Task directions:
Starting with the line that contains "This screenshot has height=412, width=593.", give again exactly and only each line through the end of the records; include the last line and exclude pictures.
:: Data records ::
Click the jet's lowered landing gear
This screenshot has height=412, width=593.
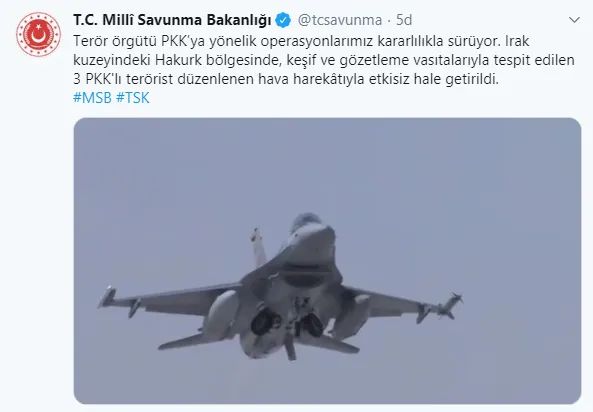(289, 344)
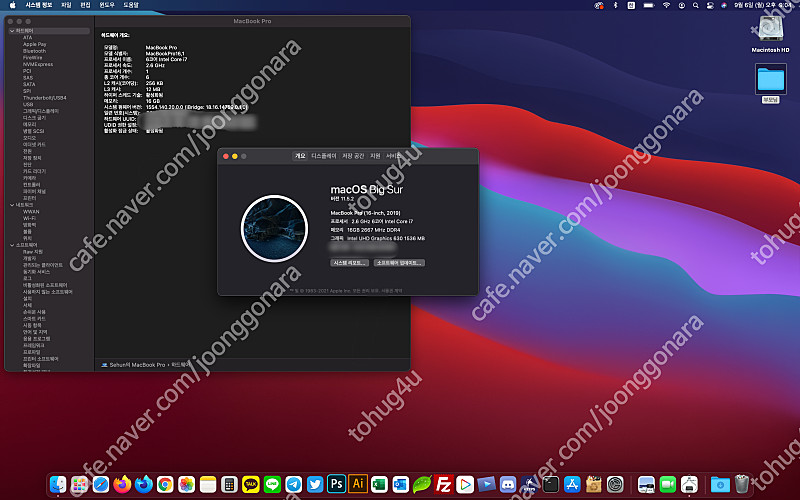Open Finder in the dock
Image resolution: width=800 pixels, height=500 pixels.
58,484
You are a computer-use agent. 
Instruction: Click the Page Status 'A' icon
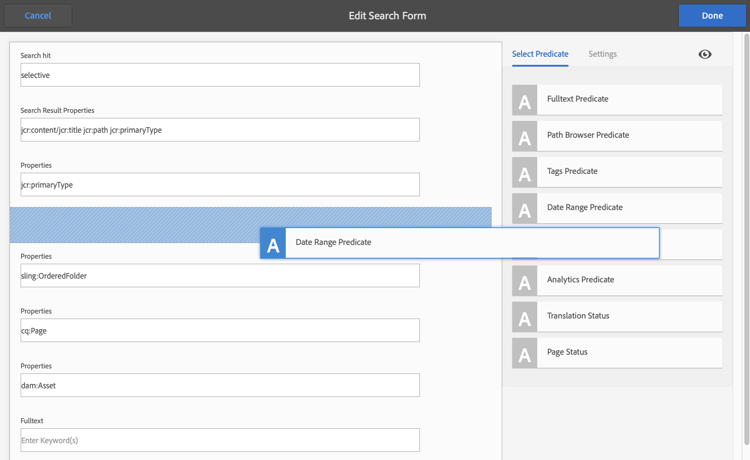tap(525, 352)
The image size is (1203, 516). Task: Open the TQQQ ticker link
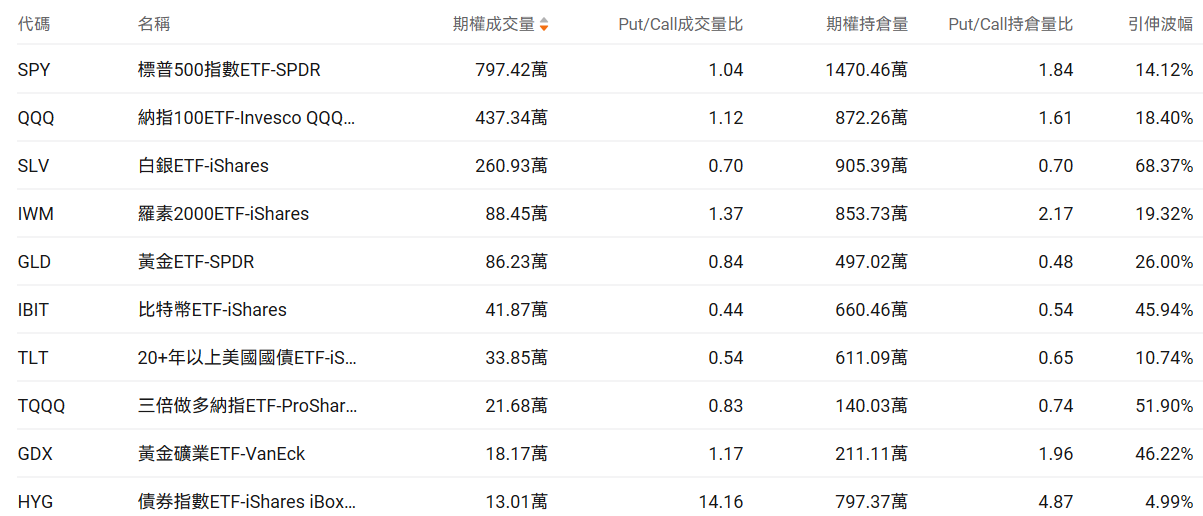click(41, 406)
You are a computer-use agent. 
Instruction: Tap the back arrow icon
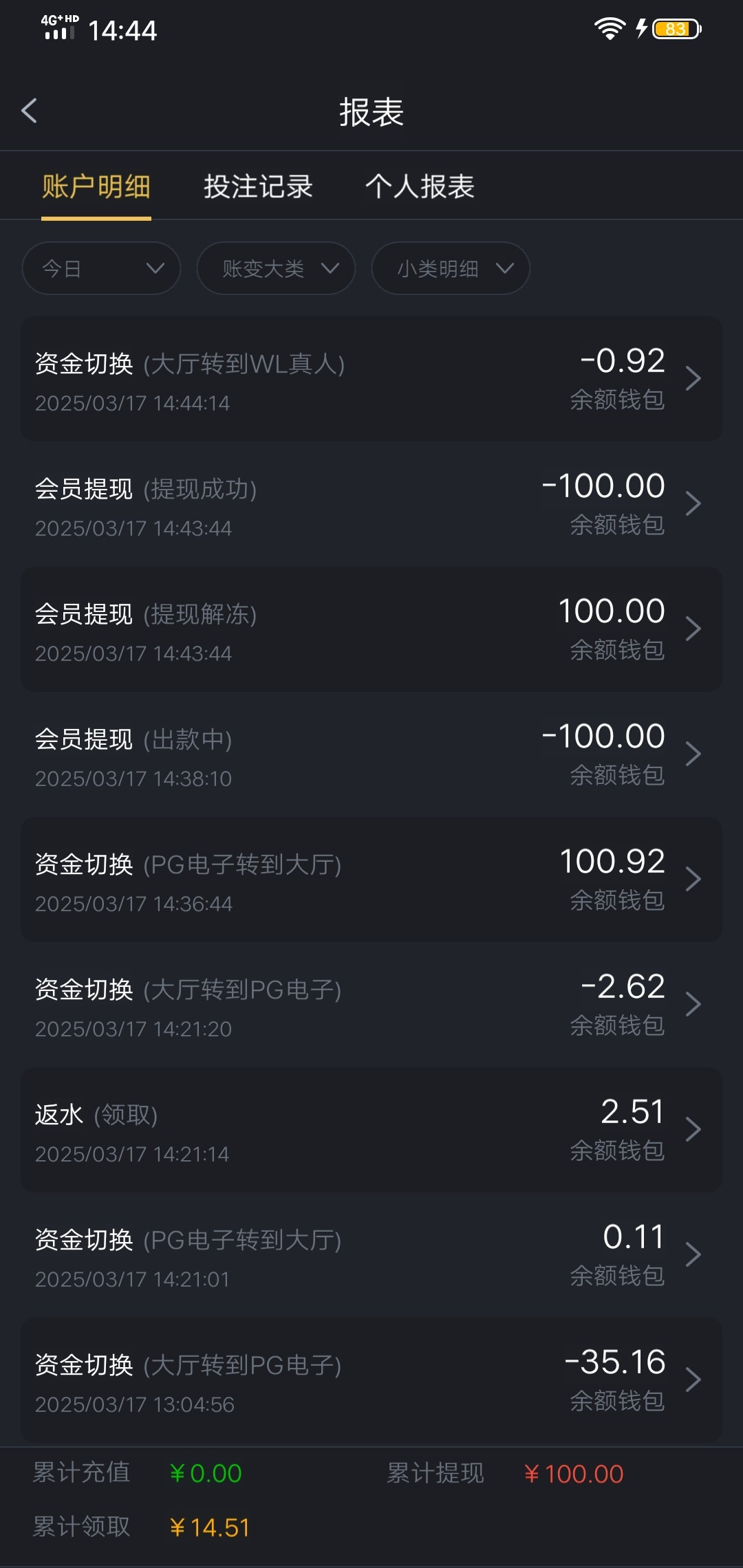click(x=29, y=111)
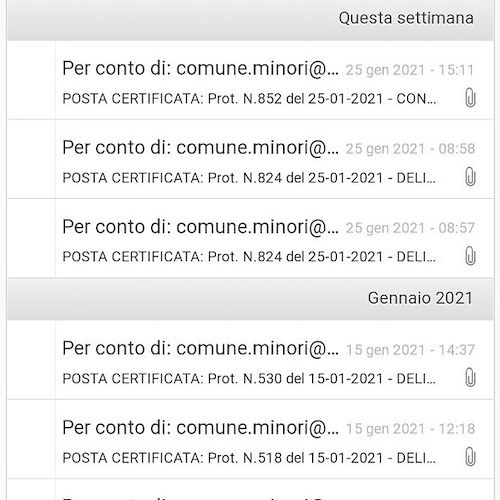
:::
Answer below:
This screenshot has height=412, width=593.
(289, 344)
Open Finder in the dock
Image resolution: width=800 pixels, height=500 pixels.
58,484
You are a computer-use agent. 
Instruction: Click the Page Status 'A' icon
tap(525, 352)
The image size is (1203, 516). Task: Open the TQQQ ticker link
click(41, 406)
You are a computer-use agent. 
Instruction: Tap the back arrow icon
click(x=29, y=111)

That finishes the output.